Crossbow and archery
With the increased success of crossbow hunters, but also understanding the importance of this group of hunters, the board asked this question:
"Do you support allowing hunting with crossbows for everyone prior to the gun season from October 1 through October 31, while maintaining the current season for those holding a disabled permit and over 60? The goal is to continue excellent crossbow hunting opportunities and to distribute buck harvest more similarly to what had historically been the expectation for the traditional firearm season."
The crossbow season, then, would run through the month of November, and reopen after the gun season. The "lesser weapon" law would still allow hunters to use a crossbow during the gun hunt, but they would have to purchase a gun license in order to fill that tag during that hunt.
"Hunters are quitting for two reasons," Kazmierski said. "They are not seeing any deer, and they are not having fun."
Statistics show 42% of deer shot with a crossbow are shot before gun season, leading many to believe this dampened the desire for the gun hunt, which many felt the state has taken for granted for a long time. The best time for success with a crossbow, the information proposed, would be during the rut. This question, too, will go out to the public for reaction.
The last question piggy-backed on question five:
"Do you support restoring emphasis on Wisconsin's premier firearm deer hunting opportunity by not having crossbow and archery buck tags valid during the firearms season?"
This would still allow hunters to fill a gun tag with a crossbow, bow or muzzleloader under the "lesser weapons" law, but they would still be required to purchase a gun license tag.
All of these questions were voted on by the board to be sent to the public as part of the 2020 spring hearings. Spring hearings are held in each county on the first Monday in April.
This year, however, there will once again be the option to complete the questionnaire online rather than attend the meeting.

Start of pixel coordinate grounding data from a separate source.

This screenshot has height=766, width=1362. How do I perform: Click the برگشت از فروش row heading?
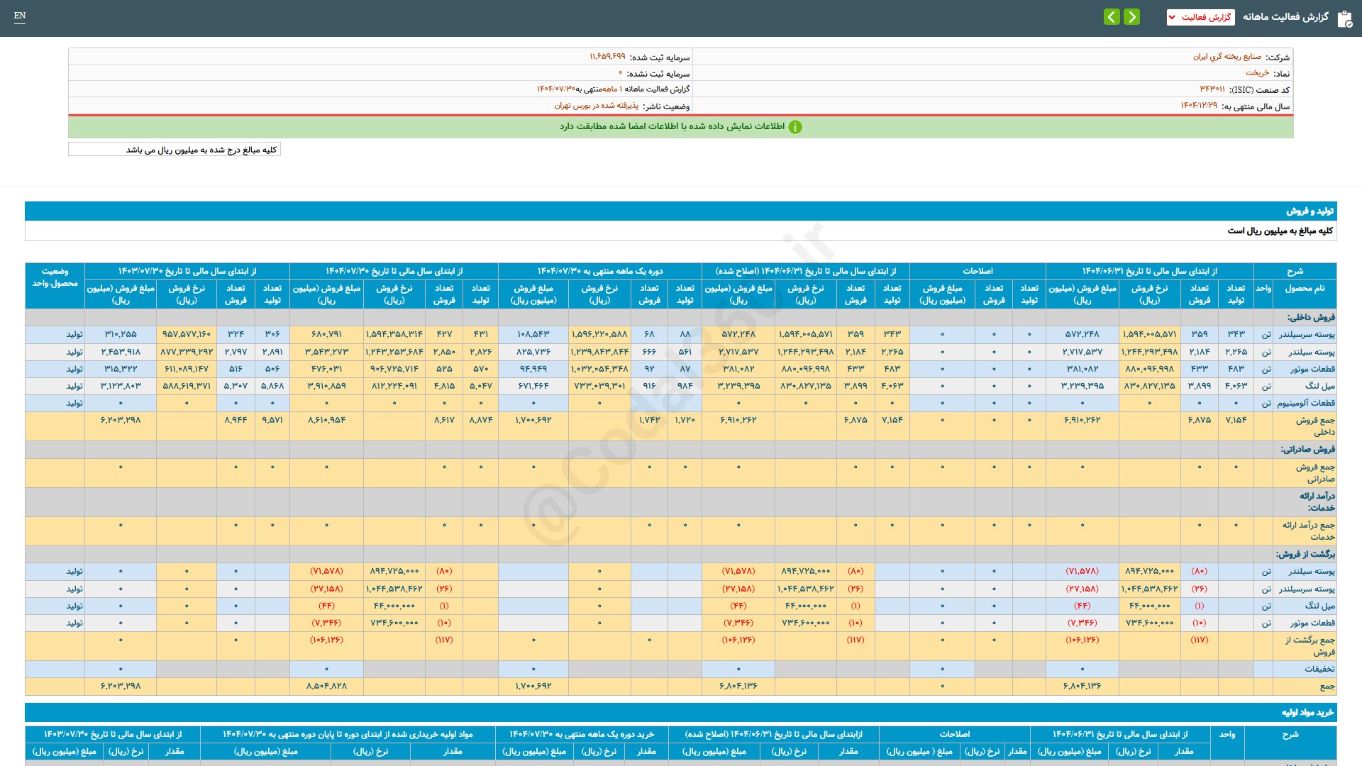pos(1305,554)
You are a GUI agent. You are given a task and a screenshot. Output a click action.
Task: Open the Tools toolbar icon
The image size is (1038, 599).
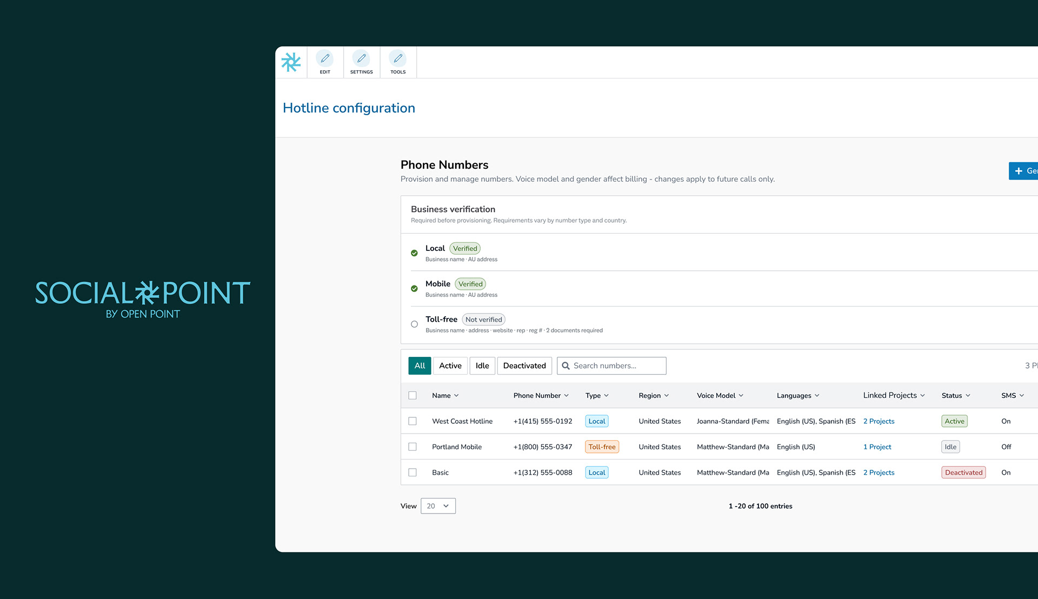click(398, 58)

The conversation then turned to the number of free tags that are given out throughout the state and how those affected the hunt.
Hunters do not take full advantage of the number of free tags given out in some areas of the state, it was noted.
Chairman Prehn asked the department to take a look at the number of free tags and to see if the rationale behind those tags was appropriate.
DNR wildlife regulation policy specialist Scott Karel said he would take it under advisement.